Book Review: ‘The Art of Magic: The Gathering – Amonkhet’

Reading Time: 3 minutes
Image By Rebecca Angel

Although my house is filled with Magic: The Gathering cards (I mean FILLED) from my son’s many-years obsession, I have only been playing for the past year. Yet, I have always admired the illustrations. As different sets would be revealed, my son and I would pour over the artwork on the cards. The tiny, tiny artwork. I always remarked that I would love to see those landscapes and fantastic creatures in a larger format. With the recent series of art books put out by Viz Media, I finally have my visual wish satisfied. My son and I enjoyed pouring through the book together.

The Art of Magic: The Gathering – Amonkhet is the fourth book in the series about the artwork of this highly popular card game. James Wyatt, who authored, has done an excellent job bringing together all the aspects of one of the newest worlds in Magic. It is not just a book of full-color illustrations, but the inspiration and talent behind the art and lore of Amonkhet. My son thought the book did a good job explaining the story line and world-building.  He also thought it was cool to see The Reward cycle of cards that are in this book, even though they didn’t make it into the set.

Each piece of art in the book has the name of the card it is on. This is an ancient Egyptian setting with an overall palette of gold and sunset as in “River Luxa,” contrasted with shades of blue and green jewel-tones like “Invitation to Strength.” The landscapes (my favorite of the artwork) feature towering desert monuments, angular stone city, and a lush river valley. Turning the over-size pages is a treat.

The gods and monsters are here in rich color. “Bontu The Glorified,” the crocodile-headed god is an especially stunning two-page spread of light. “The Angel of Condemnation” and “Ominous Sphinx” are other favorites to admire on the big page. Amonkhet also has a plethora of mummies, both dangerous out in the desert, and servants within the city. The artists obviously had a great time depicting these creatures, and in this book, I can finally see the details. “Accursed Horde”employs great perspective, while “Binding Mummy” has a flowing beauty to its creepiness.

The human (or humanoid races) within the world shine as well. “Trueheart Duelist” is one of my favorite illustrations, with shining armor and flowing deep blue cloth on a face looking off into the distance. It is almost impossible to see the nuances in the expression on a tiny playing card, but in these pages I can finally appreciate the artist’s talent. I also am thrilled to see diversity within the game, with an entire world of people who reflect the look of northern Africa.

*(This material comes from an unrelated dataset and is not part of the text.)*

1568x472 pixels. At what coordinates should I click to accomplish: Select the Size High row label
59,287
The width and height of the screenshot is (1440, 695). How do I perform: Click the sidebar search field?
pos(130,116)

With over two hundred pages, the book explains the details about the world of Amonkhet. Each god, monster, and race are explained in the context of the overall multiverse of Magic, but specifically within this storyline. Magic is more than just a game, but a large and detailed tale. Reading the text alongside the art is an immersive experience in world building. Unfortunately for my son, he was disappointed that only the first five gods are highlighted, and the final three that Bolas controls are not included.

Ethan Fleischer, the lead designer, has an eye-opening section at the end of the book detailing how Amonkhet came to life. So many people involved! This was my son’s favorite part of the book, and he really wanted more behind-the-scenes information like a timeline of exactly how long it takes to bring one of these sets to publication and interviews with the team. As a student of graphic design, he was also hoping to hear more about about the artists involved in the project. Overall, though, he and I really found the book to be insightful.

Anyone, not just Magic fans, will be impressed by the talent, and enjoy the fantasy artwork within the pages of this hard-cover, large and hefty tomb. Leave The Art of Magic: The Gathering – Amonkhet on your coffee table and see who picks it up!

GeekMom received a copy for review purposes.